** What you should do **
Copy everything from the line containing "You are a GUI" down to the line containing "(x=806, y=232)", requests included, adding -108 to every coordinate in the answers. Leave the pictures out.

** Information given **
-*-*-

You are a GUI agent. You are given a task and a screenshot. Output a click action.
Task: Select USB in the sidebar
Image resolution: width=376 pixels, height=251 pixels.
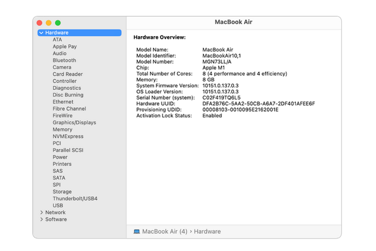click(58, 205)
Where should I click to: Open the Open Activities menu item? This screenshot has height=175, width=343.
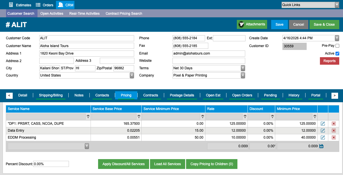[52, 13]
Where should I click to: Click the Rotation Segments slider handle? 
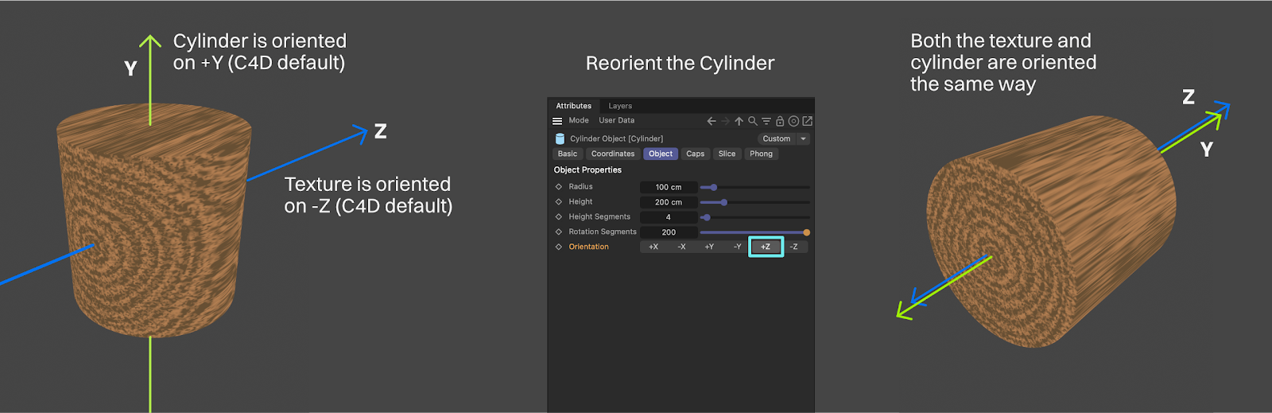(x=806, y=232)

-*-*-

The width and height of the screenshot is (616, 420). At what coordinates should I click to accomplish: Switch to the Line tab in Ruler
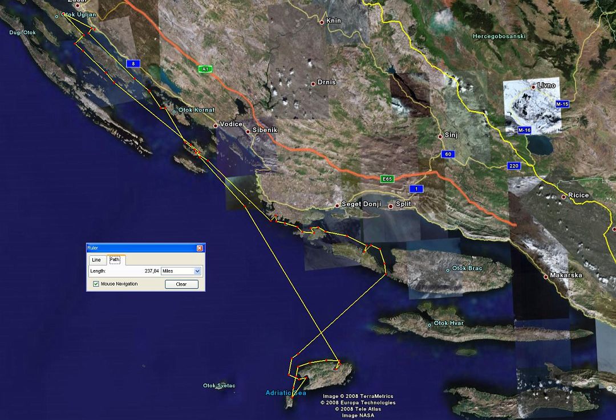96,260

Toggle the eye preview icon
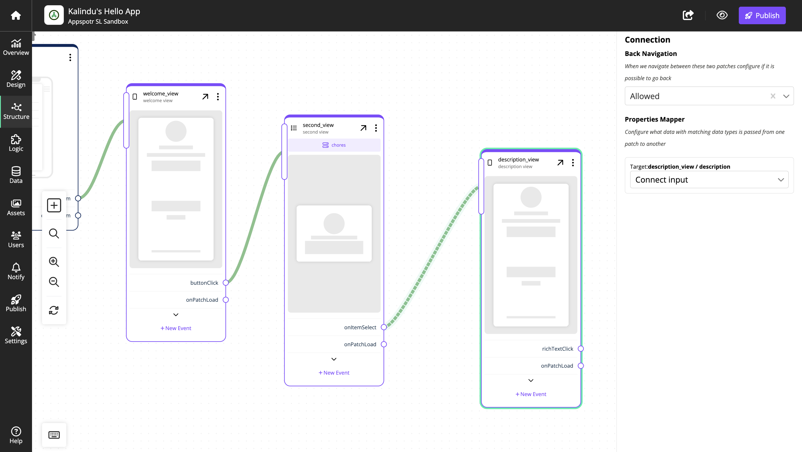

-*-*-

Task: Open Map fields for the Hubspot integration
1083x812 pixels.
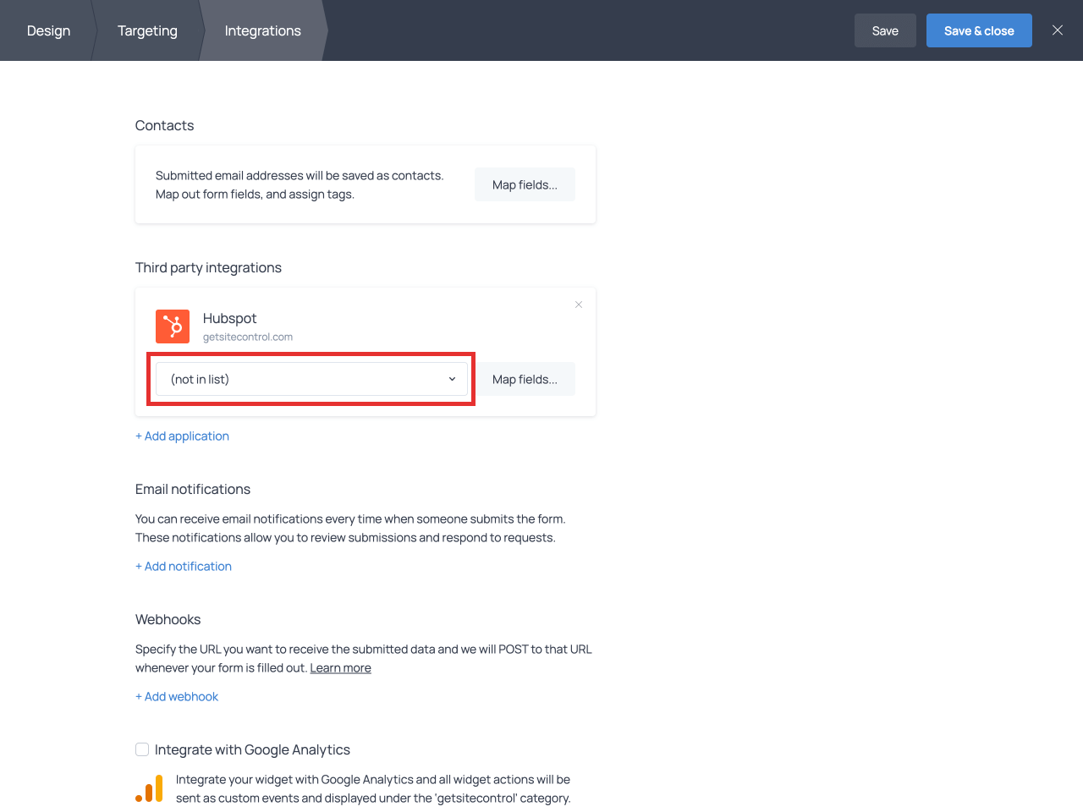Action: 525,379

-*-*-

** Correct result **
You are a GUI agent. You are given a task and a screenshot. Output a click action.
Task: Select USB in the sidebar
Image resolution: width=376 pixels, height=251 pixels.
click(-50, 97)
Where should I click to: Open the Open Activities menu item? This screenshot has height=175, width=343.
[-56, -95]
Where should I click to: Click the Rotation Segments slider handle? 
(x=698, y=124)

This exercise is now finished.